* [Instruction] Rewrite all the records below, replacing "screenshot" with "screen image" and leaving everything else unchanged. Omit the pictures from your answer.

* [Records]
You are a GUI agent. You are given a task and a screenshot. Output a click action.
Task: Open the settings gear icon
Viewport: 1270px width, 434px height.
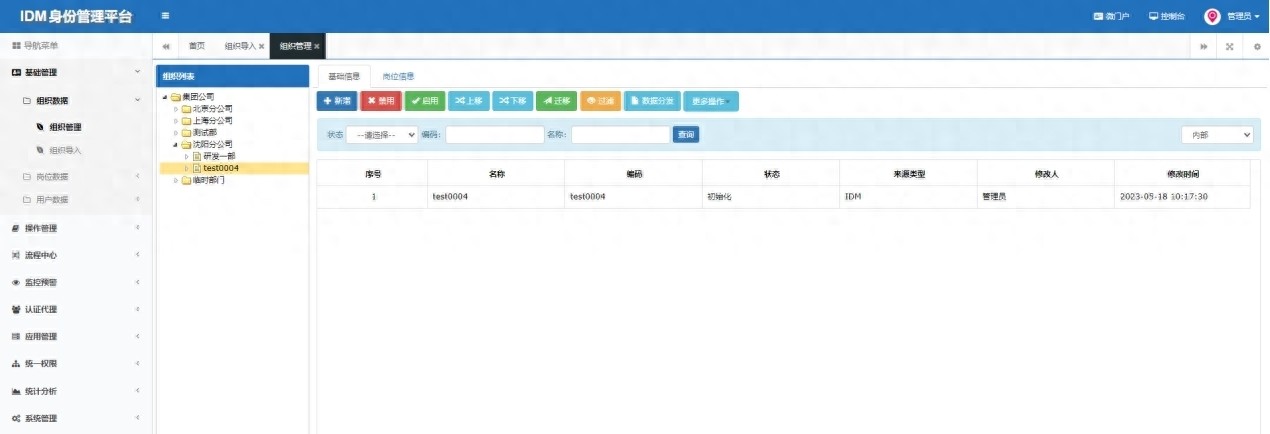tap(1257, 46)
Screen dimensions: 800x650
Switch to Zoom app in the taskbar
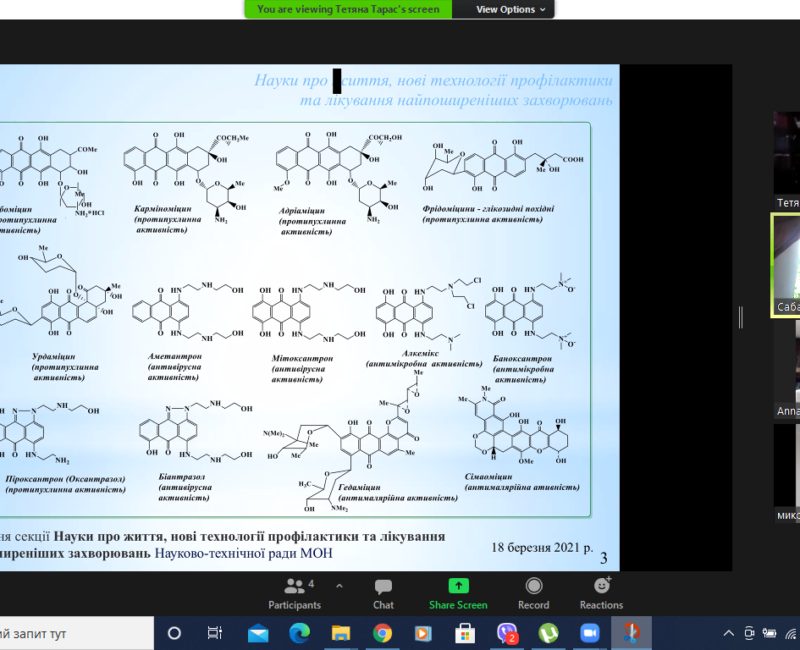coord(589,633)
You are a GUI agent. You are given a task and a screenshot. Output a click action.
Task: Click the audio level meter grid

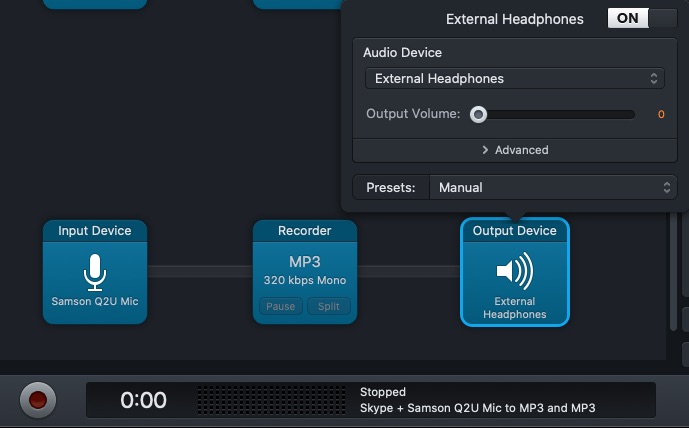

* [Response for this exercise]
You are a GUI agent. You are given a task and a screen image. Output a click action.
Task: Open the settings gear icon
Viewport: 1270px width, 434px height.
tap(1257, 46)
Screen dimensions: 800x650
Switch to Zoom app in the taskbar
coord(589,633)
You are a GUI agent. You are given a task and a screen image. Output a click action.
Task: Click the audio level meter grid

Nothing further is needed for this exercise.